Stranded dolphins saved by beachgoers
March 24, 2012 8:53 AM   Subscribe

 
Context from HuffPo
posted by Cat Pie Hurts at 8:55 AM on March 24, 2012


Considering we probably fucked up their sonar in the first place as a result of trashing our oceans, it's only fair that we pitch in and help out these beautiful creatures.
posted by Fizz at 9:13 AM on March 24, 2012


how I know I am getting PMS'd:

01. watch dramatic dolphin rescue that would normally just make me say FUCK YEAH DOLPHINS and high five the screen
02. weep inconsolably from the majesty of nature
03. repeat
posted by elizardbits at 9:18 AM on March 24, 2012 [5 favorites]


I kept thinking it seemed almost rude. Like, what if a bunch of dolphins pushed some swimming humans back on to the beach.

"Oh no. No you don't.
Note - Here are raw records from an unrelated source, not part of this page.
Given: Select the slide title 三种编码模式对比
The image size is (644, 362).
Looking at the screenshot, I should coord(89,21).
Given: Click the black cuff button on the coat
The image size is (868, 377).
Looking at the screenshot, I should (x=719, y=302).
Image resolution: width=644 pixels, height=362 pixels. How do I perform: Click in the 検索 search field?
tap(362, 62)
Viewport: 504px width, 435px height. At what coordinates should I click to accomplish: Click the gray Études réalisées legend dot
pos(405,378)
Get back up there."
posted by Toekneesan at 9:24 AM on March 24, 2012 [7 favorites]


I wonder how this scenario would have played out in Japan?
posted by Flashman at 9:24 AM on March 24, 2012


Dolphins are strong swimmers, and smart. That was an evil current. But I see no rip tide and the dolphins swim straight up onto the beach. They don't appear to be chasing a school of fish. The booming noise in the background might be related.
posted by stbalbach at 9:41 AM on March 24, 2012


The booming noise in the background might be related.

They were all rushing up to shore to see the new HD trailer for Prometheus.
posted by elizardbits at 10:08 AM on March 24, 2012 [3 favorites]
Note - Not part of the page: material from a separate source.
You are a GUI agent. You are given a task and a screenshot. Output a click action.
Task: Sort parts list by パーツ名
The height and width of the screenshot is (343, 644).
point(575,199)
Not worthy of a post on its own, but seems to fit in here: Secret Service folks helping out some ducklings.
posted by inigo2 at 10:17 AM on March 24, 2012




I see no rip tide and the dolphins swim straight up onto the beach.

Yes, my money is on this being caused by either sonar or oil exploration. Marine mammals rely heavily on acoustics to communicate, navigate and explore their environment. This is an area where very little research has been done, particularly compared to the billions being spent on finding oil.
posted by Lanark at 10:22 AM on March 24, 2012


Incredible. Notice how it seems like most of the dolphins stop struggling when they realize what the humans are trying to do. Not to mention the spontaneous emergence of intelligent behavior in a human crowd.
posted by cmoj at 10:24 AM on March 24, 2012 [6 favorites]
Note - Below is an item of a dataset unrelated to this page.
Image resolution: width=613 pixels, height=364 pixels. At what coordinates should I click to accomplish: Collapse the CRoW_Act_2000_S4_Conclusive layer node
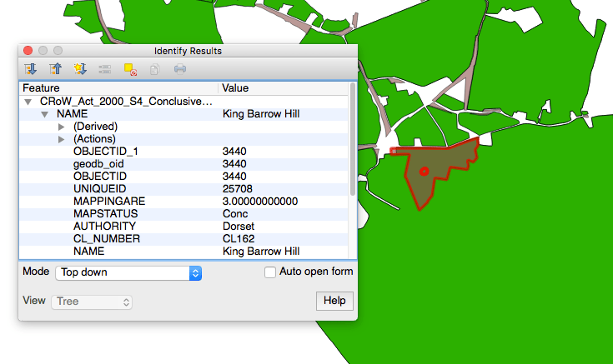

And the humans pitched in to help so quickly!
posted by francesca too at 10:29 AM on March 24, 2012


Apparently an earthquake caused this.

Crank? "But the scientists never talk about barosinusitis and the loss of the ability to echo-navigate. The question is: Are marine mammal scientists purposefully misleading the public? The answer is yes and you can read about it here".
posted by eddydamascene at 10:45 AM on March 24, 2012 [1 favorite]


Are marine mammal scientists purposefully misleading the public?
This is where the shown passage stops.